Die Feuerzangenbowle – ein reiner Unterhaltungsfilm?

Jedes Jahr, kurz vor Weihnachten, wird landauf landab der Film „Die Feuerzangenbowle“ mit Heinz Rühmann gezeigt. Die Geschichte handelt vom Schriftsteller Johannes Pfeiffer, der sich als Schüler verkleidet, aufs Gymnasium geht und den dortigen Lehrern eine Reihe von Streichen spielt. Sie basiert auf einem Roman, den Hans Reimann und Heinrich Spoerl 1933 veröffentlichten und wurde u.a. 1944 mit Heinz Rühmann in der Hauptrolle verfilmt – ein „zeitloser Klassiker“, so wird der Film beworben.

Was viele nicht wissen: der Film enstand im Frühjahr 1943 auf dem Ufa Gelände in Babelsberg bei Berlin. Zu diesem Zeitpunkt tobte bereits der von Goebbels im Februar 43 ausgerufene „totale Krieg“ – so sehr, dass die Aufnahmen wegen der Luftangriffe in schalldichten Studios stattfinden mussten. Regisseur des Films war Carl Froelich, Präsident der Reichsfilmkammer und NSDAP Mitglied. Auch Heinz Rühmann diente sich den NationalsozialistInnen an, ließ sich 1938 von seiner jüdischen Frau scheiden und wurde in einer Zeit, als viele KünstlerInnen das Land verließen oder in Konzentrationslager gebracht wurden, zum Star.

 

 

 

 

 

 

 

Die Feuerzangenbowle“ ist ein Unterhaltungsfilm. Trotzdem hatte er als solcher insbesondere zu seiner Entstehungszeit eine klare Funktion: Unterhaltungsfilme dienten dazu, Propanganda auf eine Art und Weise zu transpostieren, die vordergründig unpolitisch ist. Goebbels erklärte bereits 1937 vor der Reichsfilmkammer:

In dem Augenblick, da eine Propaganda bewusst wird, ist sie unwirksam. Mit dem Augenblick aber, in dem sie als Propaganda, als Tendenz, als Haltung im Hintergrund bleibt und nur durch Haltung, durch Ablauf, durch Vorgänge, durch Kontrastierung von Menschen in Erscheinung tritt, wird sie in jeder Hinsicht wirksam.

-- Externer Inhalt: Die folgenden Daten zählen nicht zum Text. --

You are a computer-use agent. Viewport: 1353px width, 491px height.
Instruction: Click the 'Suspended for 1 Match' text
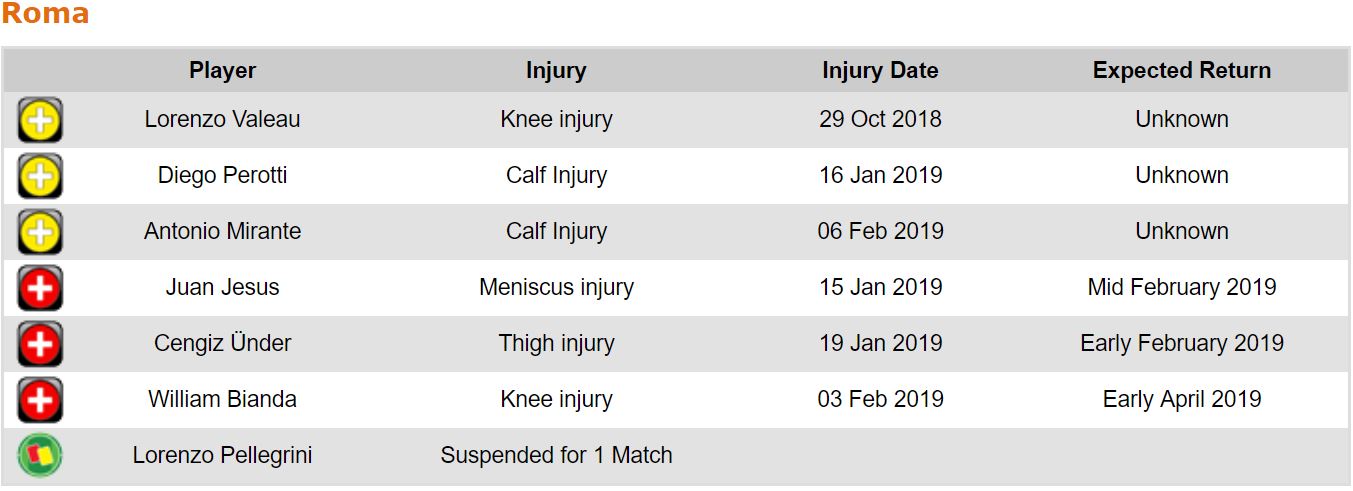click(556, 455)
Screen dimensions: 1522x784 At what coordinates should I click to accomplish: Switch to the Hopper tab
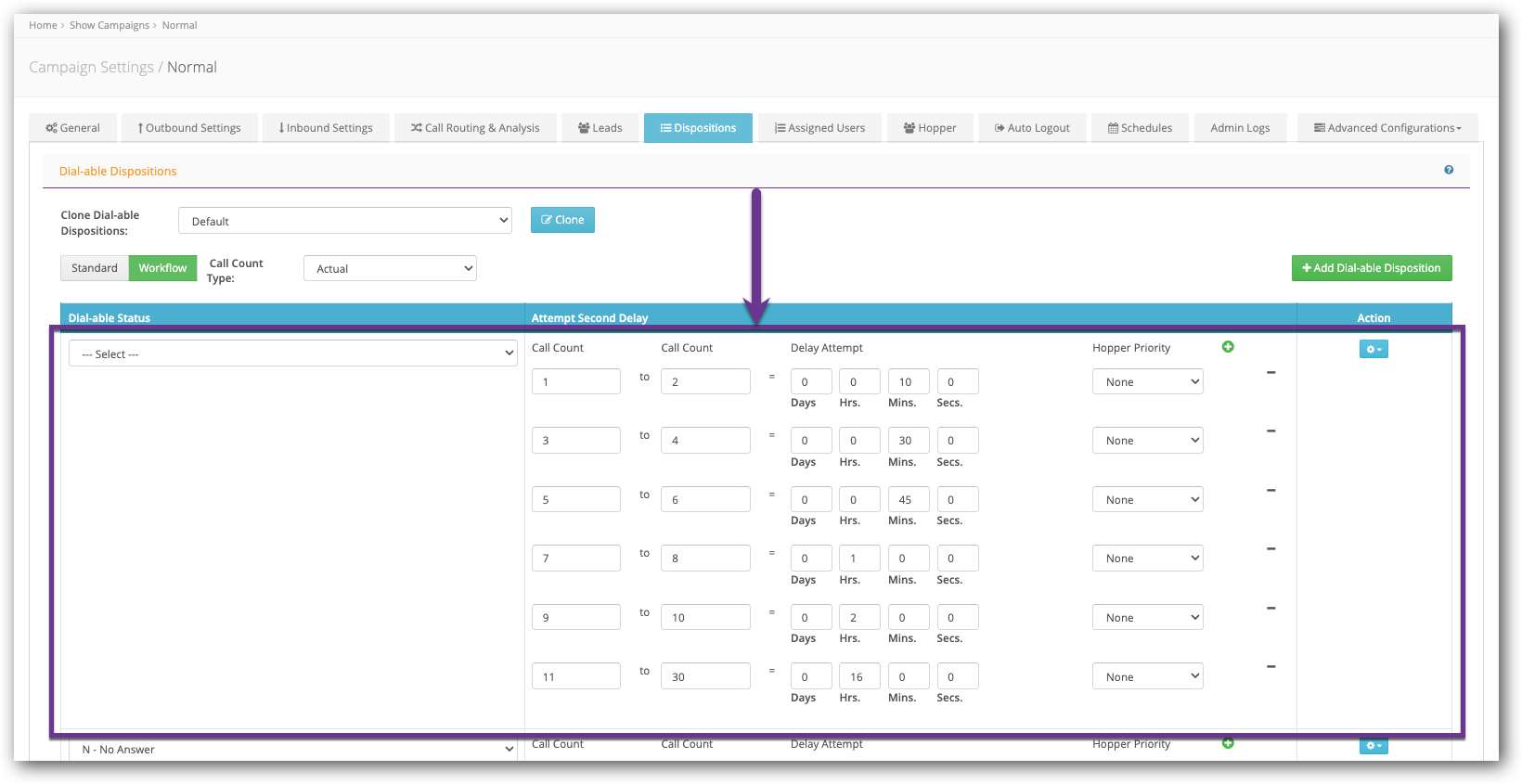click(930, 128)
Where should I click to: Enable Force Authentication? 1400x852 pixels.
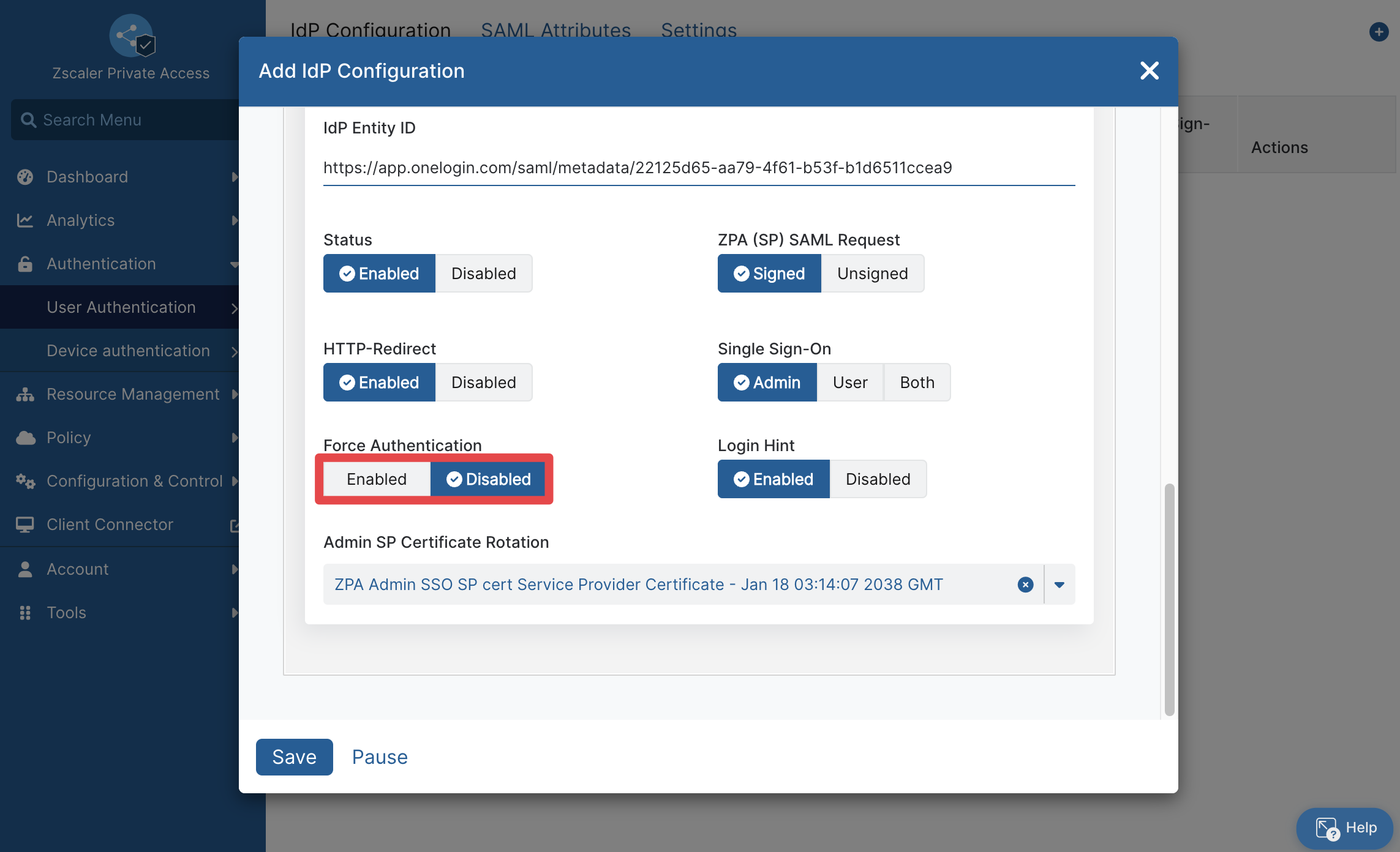point(377,479)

Pfeiffer lehnt sich gegen bürgerliche Ideale auf, am Schluss nimmt er diese jedoch an und empfindet sie als befriedigend. Widerstand gegen das Bestehende wird als Privileg der Jugend dargestellt, was es mit dem Erwachsenwerden abzulegen gelte. Diese Haltung war den NationalsozialistInnen in Zeiten des Krieges sicherlich mehr als dienlich. Auch wenn ein Produkt, wie dieser Film, immer in einen gesellschaftlichen Kontext gestellt werden muss, transportiert „Die Feuerzangenbowle“ diese Botschaft bis heute. Die Auflehnung gegen Hierarchien, in diesem Falle als Streiche gegen Lehrer dargestellt, wird am Schluss verneint und das Einfügen in die Gesellschaft zum Erstrebenswerten. Eine Botschaft die jeder Person aufstoßen sollte, die sich mit dem was passiert nicht zufrieden geben möchte.

Die Reflexion aktueller Ereignisse soll nicht stattfinden. Pfeiffer erklärt am Schluss des Films: „Wahr sind nur die Erinnerungen, die wir in uns tragen, Träume, die wir spinnen und Sehnsüchte, die uns treiben.“ Eine Aussage, die vor dem Hintergrund von Krieg und Diktatur besonders erschreckend ist, da sie nicht nur das individuell verständliche Fliehen vor der Realität, sondern deren filmisch inszenierte Verleugnung in sich trägt.

Darüber hinaus wird Beständigkeit über den historischen Zusammenhang hinaus propagiert – der Film spricht von einer „guten alten Zeit“ lässt jedoch offen, wann sie stattgefunden habe und reproduziert auf diese Weise ein Bild von naturhaften Zuständen, die unabhängig vom geschichtlichen und sozialen Zusammenhang bestehen würden. Gesellschaftlicher Wandel existiert nur im Sinne der Vorstellung einer „neuen Zeit“ (Zitat des Oberlehrers Dr. Brett). Ebenso wie die eben genannte Zuschreibung einer „Natürlichkeit“ gesellschaftlicher Zustände, wird damit NS Propaganda betrieben. Der Begriff der „neuen Zeit“ war Anfang der 1940er Jahre als Teil dieser bekannt.

Einer von Goebbels letzten Wünschen war es, dass die Filmproduktionen des Nationalsozialismus diesen überdauern und die Wahrnehmung des Dritten Reiches prägen würden. Solange ein Film wie „Die Feuerzangenbowle“ nicht als Produkt des Faschismus ernst genommen wird, werden die Werte, die dort verbreitet werden nicht verschwinden. Deshalb sollte der Film nicht gezeigt werden, ohne, dass über seinen Kontext und die Zielsetzung diskutiert und informiert wird.